+++ Information provided +++

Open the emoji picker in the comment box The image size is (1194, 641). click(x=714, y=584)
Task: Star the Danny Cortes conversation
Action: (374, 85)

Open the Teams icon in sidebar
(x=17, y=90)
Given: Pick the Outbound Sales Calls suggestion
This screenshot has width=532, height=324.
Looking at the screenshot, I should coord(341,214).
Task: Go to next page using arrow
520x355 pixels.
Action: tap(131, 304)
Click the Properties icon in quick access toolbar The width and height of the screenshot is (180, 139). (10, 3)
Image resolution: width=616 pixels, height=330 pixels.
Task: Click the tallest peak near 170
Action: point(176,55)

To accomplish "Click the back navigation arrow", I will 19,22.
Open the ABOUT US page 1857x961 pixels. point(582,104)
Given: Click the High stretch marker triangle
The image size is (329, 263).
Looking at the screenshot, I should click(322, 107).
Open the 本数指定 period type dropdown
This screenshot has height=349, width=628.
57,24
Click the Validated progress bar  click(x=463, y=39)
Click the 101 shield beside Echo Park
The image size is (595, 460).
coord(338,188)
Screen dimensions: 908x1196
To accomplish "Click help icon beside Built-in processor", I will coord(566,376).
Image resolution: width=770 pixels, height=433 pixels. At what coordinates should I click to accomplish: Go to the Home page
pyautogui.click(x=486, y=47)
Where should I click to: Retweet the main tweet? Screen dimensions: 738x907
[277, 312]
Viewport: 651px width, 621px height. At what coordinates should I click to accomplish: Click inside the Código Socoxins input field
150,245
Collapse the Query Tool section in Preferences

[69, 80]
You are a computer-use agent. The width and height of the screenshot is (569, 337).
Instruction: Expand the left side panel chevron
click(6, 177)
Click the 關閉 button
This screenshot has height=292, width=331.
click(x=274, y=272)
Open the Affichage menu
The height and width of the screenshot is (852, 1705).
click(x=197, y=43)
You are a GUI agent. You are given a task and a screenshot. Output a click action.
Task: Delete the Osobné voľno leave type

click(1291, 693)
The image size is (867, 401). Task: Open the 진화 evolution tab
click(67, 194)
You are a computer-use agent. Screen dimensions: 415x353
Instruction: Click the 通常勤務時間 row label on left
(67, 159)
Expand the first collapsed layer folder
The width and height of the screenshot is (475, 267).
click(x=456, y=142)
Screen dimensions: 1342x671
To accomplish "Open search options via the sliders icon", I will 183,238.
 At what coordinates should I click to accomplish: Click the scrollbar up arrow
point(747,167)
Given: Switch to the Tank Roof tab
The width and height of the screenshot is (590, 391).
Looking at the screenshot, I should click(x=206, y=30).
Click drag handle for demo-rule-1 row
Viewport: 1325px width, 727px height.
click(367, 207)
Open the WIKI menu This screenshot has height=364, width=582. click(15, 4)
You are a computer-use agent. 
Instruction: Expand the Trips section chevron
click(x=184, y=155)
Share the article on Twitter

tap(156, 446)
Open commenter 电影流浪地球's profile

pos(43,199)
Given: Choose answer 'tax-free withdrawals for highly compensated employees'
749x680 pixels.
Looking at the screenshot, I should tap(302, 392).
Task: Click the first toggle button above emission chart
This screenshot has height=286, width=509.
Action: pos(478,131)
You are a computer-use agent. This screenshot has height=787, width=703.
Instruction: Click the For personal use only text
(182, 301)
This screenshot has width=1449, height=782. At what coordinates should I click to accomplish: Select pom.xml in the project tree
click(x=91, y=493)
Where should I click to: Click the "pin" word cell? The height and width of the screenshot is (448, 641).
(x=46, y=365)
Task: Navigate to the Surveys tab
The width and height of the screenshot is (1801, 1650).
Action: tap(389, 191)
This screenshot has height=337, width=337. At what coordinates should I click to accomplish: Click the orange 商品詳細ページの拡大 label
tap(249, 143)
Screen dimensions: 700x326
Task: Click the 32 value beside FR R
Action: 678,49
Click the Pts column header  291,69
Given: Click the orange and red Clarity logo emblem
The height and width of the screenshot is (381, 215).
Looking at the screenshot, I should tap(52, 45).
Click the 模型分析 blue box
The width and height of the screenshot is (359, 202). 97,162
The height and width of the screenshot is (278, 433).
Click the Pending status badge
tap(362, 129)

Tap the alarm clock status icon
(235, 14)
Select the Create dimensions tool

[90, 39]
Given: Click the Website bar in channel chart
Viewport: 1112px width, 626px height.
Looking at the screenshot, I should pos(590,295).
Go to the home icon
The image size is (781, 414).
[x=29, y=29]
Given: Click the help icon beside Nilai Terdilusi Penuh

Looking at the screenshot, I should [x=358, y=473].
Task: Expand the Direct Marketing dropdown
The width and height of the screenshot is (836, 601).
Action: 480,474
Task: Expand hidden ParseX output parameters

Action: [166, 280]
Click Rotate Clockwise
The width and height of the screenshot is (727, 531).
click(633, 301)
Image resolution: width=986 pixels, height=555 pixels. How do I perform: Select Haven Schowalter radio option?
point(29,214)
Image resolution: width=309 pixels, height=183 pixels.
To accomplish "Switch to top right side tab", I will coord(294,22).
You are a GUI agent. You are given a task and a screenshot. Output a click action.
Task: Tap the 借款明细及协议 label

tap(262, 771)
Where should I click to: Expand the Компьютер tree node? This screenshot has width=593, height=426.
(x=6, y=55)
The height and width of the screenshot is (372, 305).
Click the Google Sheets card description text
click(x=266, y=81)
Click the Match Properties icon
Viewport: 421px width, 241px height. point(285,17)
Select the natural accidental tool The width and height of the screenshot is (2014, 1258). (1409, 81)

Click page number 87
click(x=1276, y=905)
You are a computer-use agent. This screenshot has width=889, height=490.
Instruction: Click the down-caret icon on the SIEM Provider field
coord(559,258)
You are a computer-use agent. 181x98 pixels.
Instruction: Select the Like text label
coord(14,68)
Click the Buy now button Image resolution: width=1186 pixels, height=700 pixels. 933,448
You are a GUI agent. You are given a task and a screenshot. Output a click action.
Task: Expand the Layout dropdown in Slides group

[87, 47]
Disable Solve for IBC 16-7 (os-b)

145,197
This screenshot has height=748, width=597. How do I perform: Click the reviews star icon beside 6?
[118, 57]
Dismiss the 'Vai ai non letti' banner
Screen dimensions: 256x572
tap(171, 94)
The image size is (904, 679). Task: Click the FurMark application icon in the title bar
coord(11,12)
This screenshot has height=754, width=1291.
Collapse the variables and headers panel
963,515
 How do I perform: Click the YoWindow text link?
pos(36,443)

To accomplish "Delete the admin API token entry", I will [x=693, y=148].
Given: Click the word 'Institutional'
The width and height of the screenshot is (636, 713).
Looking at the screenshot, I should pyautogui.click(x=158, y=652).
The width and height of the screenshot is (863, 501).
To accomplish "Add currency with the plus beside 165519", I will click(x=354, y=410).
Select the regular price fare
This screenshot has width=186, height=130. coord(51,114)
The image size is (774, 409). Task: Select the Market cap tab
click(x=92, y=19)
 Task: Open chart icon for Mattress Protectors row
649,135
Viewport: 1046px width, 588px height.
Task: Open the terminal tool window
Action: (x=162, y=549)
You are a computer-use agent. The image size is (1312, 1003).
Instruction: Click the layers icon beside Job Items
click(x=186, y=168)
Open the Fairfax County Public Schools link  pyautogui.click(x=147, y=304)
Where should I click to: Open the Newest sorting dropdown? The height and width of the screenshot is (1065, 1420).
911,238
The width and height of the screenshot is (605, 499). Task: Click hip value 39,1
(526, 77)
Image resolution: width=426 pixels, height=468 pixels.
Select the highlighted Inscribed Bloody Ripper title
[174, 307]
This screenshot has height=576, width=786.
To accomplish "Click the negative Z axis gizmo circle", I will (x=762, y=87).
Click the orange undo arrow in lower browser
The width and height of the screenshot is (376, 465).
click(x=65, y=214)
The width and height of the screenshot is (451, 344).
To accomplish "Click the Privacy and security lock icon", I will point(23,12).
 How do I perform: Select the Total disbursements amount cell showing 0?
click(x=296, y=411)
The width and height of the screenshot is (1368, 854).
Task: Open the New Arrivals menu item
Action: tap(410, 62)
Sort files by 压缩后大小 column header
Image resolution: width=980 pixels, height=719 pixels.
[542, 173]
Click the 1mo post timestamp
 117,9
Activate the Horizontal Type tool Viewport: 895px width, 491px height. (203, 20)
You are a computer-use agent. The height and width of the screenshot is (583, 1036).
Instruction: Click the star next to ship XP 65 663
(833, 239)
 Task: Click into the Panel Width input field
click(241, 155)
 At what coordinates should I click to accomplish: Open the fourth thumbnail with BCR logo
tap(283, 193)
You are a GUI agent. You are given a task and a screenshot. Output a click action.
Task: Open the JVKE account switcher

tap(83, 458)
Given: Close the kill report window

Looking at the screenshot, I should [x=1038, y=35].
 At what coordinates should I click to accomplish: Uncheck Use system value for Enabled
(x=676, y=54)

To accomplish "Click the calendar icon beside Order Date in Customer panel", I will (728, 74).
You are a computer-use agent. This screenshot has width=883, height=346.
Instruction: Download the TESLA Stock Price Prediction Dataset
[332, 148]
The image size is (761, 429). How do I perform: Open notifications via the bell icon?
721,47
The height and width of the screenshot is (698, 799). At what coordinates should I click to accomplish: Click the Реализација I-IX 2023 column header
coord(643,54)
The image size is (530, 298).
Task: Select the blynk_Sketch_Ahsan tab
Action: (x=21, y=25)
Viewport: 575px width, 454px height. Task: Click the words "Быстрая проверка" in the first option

+++

Copy the lines from the one containing "You are a computer-use agent. The image" through the one containing "I will point(23,12).", word for word.

You are a computer-use agent. The image size is (1312, 1003).
Instruction: Click the layers icon beside Job Items
click(x=186, y=168)
Open the Fairfax County Public Schools link  pyautogui.click(x=147, y=304)
Where should I click to: Open the Newest sorting dropdown? The height and width of the screenshot is (1065, 1420).
911,238
The width and height of the screenshot is (605, 499). Task: Click hip value 39,1
(526, 77)
Image resolution: width=426 pixels, height=468 pixels.
Select the highlighted Inscribed Bloody Ripper title
[174, 307]
This screenshot has height=576, width=786.
To accomplish "Click the negative Z axis gizmo circle", I will (x=762, y=87).
Click the orange undo arrow in lower browser
The width and height of the screenshot is (376, 465).
click(x=65, y=214)
The width and height of the screenshot is (451, 344).
To accomplish "Click the Privacy and security lock icon", I will point(23,12).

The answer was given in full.